Auf gut 300 Seiten erzählt Roberts von Klavieren, die auf teilweise abenteuerliche Weise per Schiff, Schlitten, Kutsche oder Auto in das riesige Land gekommen sind. Vor allem aber erzählt sie von ihren verschiedenen Recherchereisen in das riesige Land. Ganz chronologisch geht sie nicht vor. Zum Teil mischt sie Teile unterschiedlicher Reisen.
Wie sie auf die Idee zu dieser Forschungsarbeit gekommen ist, sagt sie nicht. Auch wo sie die Informationen zu den einzelnen Klavieren (oft mit Seriennumern) her hat, wie und wo sie recherchiert hat, kommt nur gelegentlich in Nebenbemerkungen zur Sprache. Offensichtlich hat sie zum Teil Aufrufe in russischen Medien machen können, hat die Archive verschiedener Klavierbauer genutzt und wurde oft bei der Recherche vor Ort auf neue Spuren aufmerksam gemacht.
Die institutionelle Verankerung bleibt ebenfalls offen. War sie für eine wissenschaftliche Einrichtung unterwegs? Wer hat die verschiedenen Reisen nach Sibirien finanziert? Wie war das mit der Zusammenarbeit mit den sibirischen Behörden? Dass das nicht immer leicht war, wird angedeutet. Hatte sie da Unterstützung? Von wem?

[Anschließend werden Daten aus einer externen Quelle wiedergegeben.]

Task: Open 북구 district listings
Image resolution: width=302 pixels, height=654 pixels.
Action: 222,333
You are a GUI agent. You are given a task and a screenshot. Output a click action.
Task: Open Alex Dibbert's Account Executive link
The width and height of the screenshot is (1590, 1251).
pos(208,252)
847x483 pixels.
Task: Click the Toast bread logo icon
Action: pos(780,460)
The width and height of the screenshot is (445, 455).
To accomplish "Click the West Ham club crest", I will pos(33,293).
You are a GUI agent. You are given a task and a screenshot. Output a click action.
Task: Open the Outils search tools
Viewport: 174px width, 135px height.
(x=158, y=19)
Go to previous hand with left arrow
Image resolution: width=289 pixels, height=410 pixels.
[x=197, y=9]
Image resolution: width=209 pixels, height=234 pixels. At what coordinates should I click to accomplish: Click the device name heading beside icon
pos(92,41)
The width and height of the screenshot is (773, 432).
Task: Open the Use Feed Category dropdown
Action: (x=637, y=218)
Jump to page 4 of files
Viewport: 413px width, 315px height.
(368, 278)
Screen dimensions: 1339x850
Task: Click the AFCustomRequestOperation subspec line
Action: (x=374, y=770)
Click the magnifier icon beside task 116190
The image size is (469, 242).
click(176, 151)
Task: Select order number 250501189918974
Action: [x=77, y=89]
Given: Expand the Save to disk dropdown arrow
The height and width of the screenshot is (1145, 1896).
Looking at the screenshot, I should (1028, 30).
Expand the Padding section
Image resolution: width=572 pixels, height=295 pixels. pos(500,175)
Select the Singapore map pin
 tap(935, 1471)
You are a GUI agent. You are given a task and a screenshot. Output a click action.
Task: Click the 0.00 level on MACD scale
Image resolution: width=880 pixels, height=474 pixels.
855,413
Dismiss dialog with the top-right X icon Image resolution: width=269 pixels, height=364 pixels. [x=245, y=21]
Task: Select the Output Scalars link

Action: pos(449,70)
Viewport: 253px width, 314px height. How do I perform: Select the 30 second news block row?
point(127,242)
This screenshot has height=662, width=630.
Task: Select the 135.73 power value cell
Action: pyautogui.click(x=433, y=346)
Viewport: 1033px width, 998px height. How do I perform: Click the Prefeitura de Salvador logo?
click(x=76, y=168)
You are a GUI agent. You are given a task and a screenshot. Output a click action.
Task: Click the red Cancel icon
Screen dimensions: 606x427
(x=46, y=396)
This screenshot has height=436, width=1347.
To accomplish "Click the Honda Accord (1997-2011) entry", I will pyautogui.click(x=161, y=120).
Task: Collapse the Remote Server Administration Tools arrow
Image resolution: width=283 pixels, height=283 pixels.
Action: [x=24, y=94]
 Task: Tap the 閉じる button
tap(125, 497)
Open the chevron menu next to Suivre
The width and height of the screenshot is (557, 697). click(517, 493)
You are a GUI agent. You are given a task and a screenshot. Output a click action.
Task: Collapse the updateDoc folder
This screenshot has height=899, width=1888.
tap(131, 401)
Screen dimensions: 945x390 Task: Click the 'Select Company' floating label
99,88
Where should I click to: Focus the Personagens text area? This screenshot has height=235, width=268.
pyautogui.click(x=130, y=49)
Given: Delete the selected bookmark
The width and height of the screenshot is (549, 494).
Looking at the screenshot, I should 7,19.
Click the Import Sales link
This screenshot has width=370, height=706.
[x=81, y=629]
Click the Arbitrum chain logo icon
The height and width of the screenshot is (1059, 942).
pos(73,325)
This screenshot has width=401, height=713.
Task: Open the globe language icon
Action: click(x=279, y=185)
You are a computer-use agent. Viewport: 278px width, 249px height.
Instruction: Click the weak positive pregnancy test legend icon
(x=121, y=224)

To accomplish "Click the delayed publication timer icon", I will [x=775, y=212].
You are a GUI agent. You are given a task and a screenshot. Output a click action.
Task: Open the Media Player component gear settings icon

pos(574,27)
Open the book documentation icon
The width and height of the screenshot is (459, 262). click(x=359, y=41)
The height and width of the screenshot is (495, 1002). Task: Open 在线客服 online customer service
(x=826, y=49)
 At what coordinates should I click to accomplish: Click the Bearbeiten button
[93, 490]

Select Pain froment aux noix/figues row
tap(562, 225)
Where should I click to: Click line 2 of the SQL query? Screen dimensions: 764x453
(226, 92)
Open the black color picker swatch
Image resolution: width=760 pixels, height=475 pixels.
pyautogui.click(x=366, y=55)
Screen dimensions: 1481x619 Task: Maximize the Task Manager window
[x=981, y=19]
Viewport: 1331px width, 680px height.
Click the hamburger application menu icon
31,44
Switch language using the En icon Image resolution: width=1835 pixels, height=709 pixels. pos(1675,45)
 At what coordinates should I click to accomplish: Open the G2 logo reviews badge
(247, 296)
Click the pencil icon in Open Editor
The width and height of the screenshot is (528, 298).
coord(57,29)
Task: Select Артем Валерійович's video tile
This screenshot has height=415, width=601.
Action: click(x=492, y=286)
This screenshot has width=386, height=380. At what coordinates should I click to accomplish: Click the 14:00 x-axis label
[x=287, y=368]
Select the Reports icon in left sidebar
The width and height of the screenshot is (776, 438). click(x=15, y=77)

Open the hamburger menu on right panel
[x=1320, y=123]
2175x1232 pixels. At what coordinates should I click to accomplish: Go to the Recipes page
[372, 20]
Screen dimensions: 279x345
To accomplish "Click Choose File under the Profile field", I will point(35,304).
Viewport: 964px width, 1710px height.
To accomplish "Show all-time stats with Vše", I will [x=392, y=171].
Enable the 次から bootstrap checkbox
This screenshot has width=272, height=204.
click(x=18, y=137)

Auch wenn viele Fragen offen bleiben und gar nicht so ganz deutlich wird, welche Klaviere sie denn nun gefunden hat und welche sie als die identifiziert hat, die sie gesucht hat, ist das nicht schlimm. Denn, das muss ich sagen, die Klaviere sind eigentlich das am wenigsten Interessante an ihrem Buch.
Spannend zu lesen war dabei vor allem, wie stark das zaristische Russland in die europäische Kultur eingebunden war, welch umfangreiche eigene Klavierproduktion es in Russland gegeben hat, wie gerade Sibirien durch die Verbannten und Deportierten zu einem kulturellen Zentrum des russischen Reichs wurde. Ebenso spannend sind die Berichte von Gesprächen mit zum Teil hochinteressanten Menschen, die versucht haben Roberts mit ihren Erinnerungen bei ihrer Suche weiter zu helfen.
Das Buch hat eine doppelte Gliederung. Der erste Teil betrachtet das zaristische Russland von 1762 (Regierungsantritt von Katharina der Großen) bis zur russischen Revolution 1917. Dann folgt die Zeit der Sowjetunion. Der dritte, kürzeste, Teil befasst sich mit der Zeit von 1992 bis heute.
Innerhalb dieser Teile ist der Text nach den Regionen gegliedert, in denen Roberts nach Klavieren gesucht hat.
Ob Klavier-Nerds an dem Buch viel Freude haben werden, weiß ich nicht. Wer seine Klischee-Vorstellung von Sibirien los werden will, ist bei Sophy Roberts aber an der besten Adresse.